Premier Daniel Andrews on Thursday announced the state’s deputy emergency management commissioner, as well as other senior departmental officials, will head to Shepparton to coordinate relief.

“It is no different to a bushfire or flood. The emergency management architecture will be in place but it will be in the main very, very simple things – taking food to people’s doorstep, getting scripts filled,” Mr Andrews told reporters.

“The focus is on getting everybody in Shepparton things they need when they need them.”

About 50 ADF personnel have arrived to support Goulburn Valley Health with testing and door-to-door checks and the premier said a request for further support would be made.

Of the state’s 80 new cases, 67 are linked to known outbreaks, while the source of 13 infections remains under investigation. Forty-one cases were infectious in the community.

Mr Andrews said several new cases had experienced COVID-19 symptoms for a week or more before getting tested.

“When you register a symptom, you cannot wait seven or eight days, as regrettably some of the positive cases did wait a long time before going to get tested,” he said.

“(It) meant they were in a community, out there unknowingly infecting other people and often the people they love the most.”
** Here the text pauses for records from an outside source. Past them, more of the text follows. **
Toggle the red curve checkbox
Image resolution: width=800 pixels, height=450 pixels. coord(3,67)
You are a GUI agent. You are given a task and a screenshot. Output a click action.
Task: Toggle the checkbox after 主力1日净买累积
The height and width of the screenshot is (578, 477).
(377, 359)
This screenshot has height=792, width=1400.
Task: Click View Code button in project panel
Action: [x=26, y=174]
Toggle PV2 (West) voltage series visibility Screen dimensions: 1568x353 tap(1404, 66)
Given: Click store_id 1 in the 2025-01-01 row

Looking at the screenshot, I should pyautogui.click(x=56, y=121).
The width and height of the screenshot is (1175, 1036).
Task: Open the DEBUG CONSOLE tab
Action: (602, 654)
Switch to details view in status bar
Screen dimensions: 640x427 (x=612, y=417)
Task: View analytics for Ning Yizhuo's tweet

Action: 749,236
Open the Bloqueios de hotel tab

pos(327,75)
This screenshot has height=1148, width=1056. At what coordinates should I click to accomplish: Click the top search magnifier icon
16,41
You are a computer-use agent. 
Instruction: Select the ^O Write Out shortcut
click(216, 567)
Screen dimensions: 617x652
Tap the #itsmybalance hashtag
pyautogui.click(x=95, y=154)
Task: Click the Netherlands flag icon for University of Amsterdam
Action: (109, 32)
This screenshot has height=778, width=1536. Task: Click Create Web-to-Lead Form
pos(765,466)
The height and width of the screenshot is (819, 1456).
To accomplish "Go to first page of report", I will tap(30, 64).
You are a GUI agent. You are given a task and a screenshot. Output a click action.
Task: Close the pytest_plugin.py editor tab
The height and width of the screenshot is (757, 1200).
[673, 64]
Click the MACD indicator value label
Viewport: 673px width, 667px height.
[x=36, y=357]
Mr Andrews urged Victorians to abide by stay-at-home orders, as there were “not many more levers” left to rein in rising case numbers.

“The longer people break the rules or make a judgment that the rules don’t apply to them, the longer these rules will be on,” he said.

“The more cases we have, the more cases that will be in hospital. That’s not being alarmist, it’s just being factual.”

There are 600 active COVID-19 cases in Victoria, including 36 people in hospital, with 11 in intensive care and eight on ventilators.

Meanwhile, about 200,000 Victorians booked in to receive a COVID-19 vaccine on Wednesday, after eligibility opened up to those aged between 16 and 39.

On a typical day about 30,000 vaccine bookings are made.